Monoculture is the practice of
producing or growing one single crop over a wide area. The term is
mostly used in agriculture planting crops with the same patterns of
growth resulting from genetic similarity and uniformity i.e. corn
fields, forests or orchards. They are uniform in requirements (asset
classes) and results in greater yields due to higher efficiency
through standardization. This also includes the use of synthesized
fertilizers (derivatives), which boost returns even more. What makes
Monoculture so great is also its Achilles heel. It applies to
financial markets as well e.g. CDOs, leverage, and floating
complicated financial instruments on financial markets that are
inherently unstable. Sagefield Post
 





This kind of dependence tends to lead
to catastrophic failures when a crop is susceptible to a pathogen or
there's a change in weather. The important lesson to learn is not to
replace the crop with another variant that might be completely immune
to the original pathogen, but has absolutely no resistance to exactly
one unknown pathogen, The Black Swan.


A remedy to avoid Black Swans would be
in cultivating biodiversity or Polyculture in financial markets and
as an extension, within the realm of technology. The argument might
be that technology is ever rapidly evolving and therefore would be
impossible for it to fail on such a mass scale, but if one looks at
underlying structures of technologies, vulnerabilities reveal
themselves.

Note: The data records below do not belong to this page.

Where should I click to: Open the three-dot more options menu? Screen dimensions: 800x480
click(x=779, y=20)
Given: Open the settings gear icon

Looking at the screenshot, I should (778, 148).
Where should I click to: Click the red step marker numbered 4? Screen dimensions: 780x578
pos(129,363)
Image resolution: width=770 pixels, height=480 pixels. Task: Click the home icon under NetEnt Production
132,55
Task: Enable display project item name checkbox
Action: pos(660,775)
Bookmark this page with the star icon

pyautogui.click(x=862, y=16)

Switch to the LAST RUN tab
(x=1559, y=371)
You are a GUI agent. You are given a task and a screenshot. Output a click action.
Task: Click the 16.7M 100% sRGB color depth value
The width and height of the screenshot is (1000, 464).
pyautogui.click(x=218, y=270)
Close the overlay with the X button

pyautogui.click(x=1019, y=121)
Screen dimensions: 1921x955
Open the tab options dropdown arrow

With modern societies' love of bigger, better, faster,
cheaper, and highly leveraged, the preconditions are set for new
Black Swans to occur. The architecture of the internet could lead to
vulnerabilities and massive failures due to increasing dependence on
a single paradigm. Mass server outages could happen even though
there are an infinite number of them because of their similar make up
can carry the same kind of "pathogen" that could wipe them
all out.


In a Polyculture system, there would
still be vulnerabilities to pathogens/Black Swans, but the impact
would be muted compared to a Monoculture system. Polyculture can be
less "efficient" and may have a lower return, but it is
robust and very difficult to wipe out due to a modular and
diversified architecture. Ideas to transplant from would be Crop
Rotation, varying varieties of the same plant, Permaculture (includes
Polyculture), and Reconciliation Ecology. We'll explore some of
these concepts in later articles.






There are underlying structures and
paradigms that have to be looked at and reworked for highly complex
societies and technological systems to continue to evolve and grow.
The structures, like crops should be diversified and not dependent on
a single process for production. Doing so leaves massive
vulnerabilities that lead to catastrophic events.